Waist Not!

Sixteen tons and what do ya get?

Seven seasons of "The Biggest Loser"; reality TV at its best.

Okay, maybe not 16 tons. But "almost eight tons, that's for sure," relates David Broome.

And this Tennessee Ernie Ford of the foodies should know; as executive producer of a program that fosters a feeling of waist not in a nation where obesity is a growth industry — maybe, in these astringent economic times, it's only growth industry — Broome oversees must-mitzvah TV, a Tuesday-night reality series of thinning out the herd mentality that is eating the nation alive.

And "Biggest Loser" is on a win-streak, gaining viewers and admirers as grossly overweight contestants face off on the scales of justice and win prizes for shedding pounds.

Pound for pal — this season is split into couples competing — each relishes the chance to be provided counseling and coaching, exorcising the deli demons through exercise and balanced diets instead of their seesaw schedule of everyday eating.

See for yourself: Is life to die for or to diet for? Contestants make up their minds — and make up new diets — in trying to puzzle this perplexing problem.

No puzzle for Broome, swept away with figuring out how to juxtapose the jumbo jigsaw so it all fits into compelling TV. A man of a thousand pieces?

"I always wanted to do a show in this arena," says the nonstop founder of 25/7 Productions, whose membership in a 24-hour gym had him going to the mat for good health.

It was at that gym that Broome first saw a flyer for someone seeking out a trainer. "It was a desperate cry for help," he recalls. "A matter of life and death."

He wasn't deaf to its shout-out and implications. "How do we stay healthy in life?"

Fade in on … fading fat men and women, losing weight, gaining esteem through steamed veggies while shedding their vegetative status through exercise. Fat chance for a producer?

"Obesity," reasons Broome, a vegetarian who, in a carnivorous incarnation, had been stocky before taking stock of his lifestyle and losing 35 pounds, "is a worldwide epidemic."

And "Biggest Loser" may well be the shot heard 'round the world: Editions have popped up in many countries, making it a kind of universal health-care provider.

Not that everyone scales it a sensation. In the beginning, recalls Broome, an organization concerned with the images of the overweight threw its own weight behind a boycott of the show. That's before they realized that the image Broome and others were trying to convey was positive, not negative.

It didn't help him win over the network either by wanting the word "loser" in the program's title. But, after a seven-year-itch of a success that's scratched out impressive ratings, NBC and HDL are lipid in love.

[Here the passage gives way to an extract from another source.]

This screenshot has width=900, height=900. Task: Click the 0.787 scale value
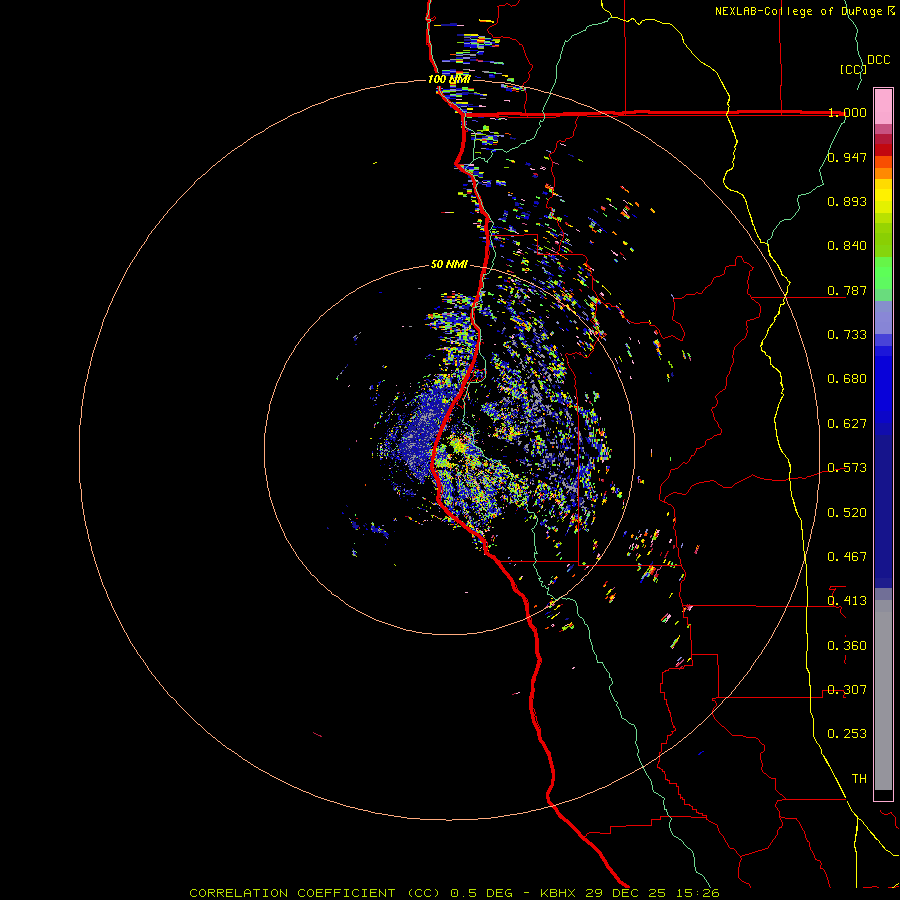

And that first cast of heavyweights? "We asked that they put their faith in us."

They kept the faith — and the diets. "Our program works because we are respectful of the people involved and because we are very on top of every medical issue they could have," with nutritionists and doctors on hand at all times, explains Broome.

And "Biggest Loser" is at the top of its game — contestants are voted off each week, but often remain in the loop — in so many ways. The series has spun off books, tapes and an audience that observes what's on screen and grabs itself by its own love handles, encouraged to shape up.

"Subliminally, many of those watching begin to feel better about themselves, which is a factor in the show's success."

Nibble on this amuse bouche: Ethnic groups "have their own foods to deal with." But "we've never done a season along racial lines, or ethnic lines."

Admittedly, if there is a Jewish "What's My Line?" in life, it's one that starts at the restaurant's door. "It is a culture," says Broome, a member himself, "that stresses, 'Essen, essen, essen!' "

It hits home — as does hamantashen. Pour on the pounds during Purim? Even Haman had to let out his borscht belt. Yet Jews don't need a holiday to declare holy war on weight. "I was just over my mother's house for a family meal, and she had made 56 courses," he kibitzes.

What courses through his veins is not high cholesterol — he and his family eat healthily — although Broome and brisket go way back: "What's not to like about a Katz Deli pastrami sandwich that's six miles high?"

The high and the mighty come down to earth on "Biggest Loser," which has celebrated success as a piece of cake — without the cake — on the advent of its 100th episode. And if millions of viewers have become weight watchers, the spread of its taste is astounding.

In Israel, the series' sabra stand-in, "Laredet Begadola," begs the question: Does eschewing chewing with your mouth open save on calories? Eat Middle Eastern? Recent reports about Mediterranean diets dish that the land of sand dunes does well by its sandwiches: Humus won't make you humongous, although filling up on falafel can fell any dieter.

"I love falafel," says the 152-pound Broome of his wayward weakness.

Broome — who's achieved celebrity status through other 25/7 productions, such as "Tsunami Aid: A Concert of Hope," and "New Year's Eve Special With Ryan Seacrest" — may be cresting with "Biggest Loser."

"This is so much more than a TV show," it's nearly talmudical.

After all, reasons Broome, one need not look further than Torah to understand that "to save one life is as if you have saved the world."

And he's helping, one contestant's calorie at a time.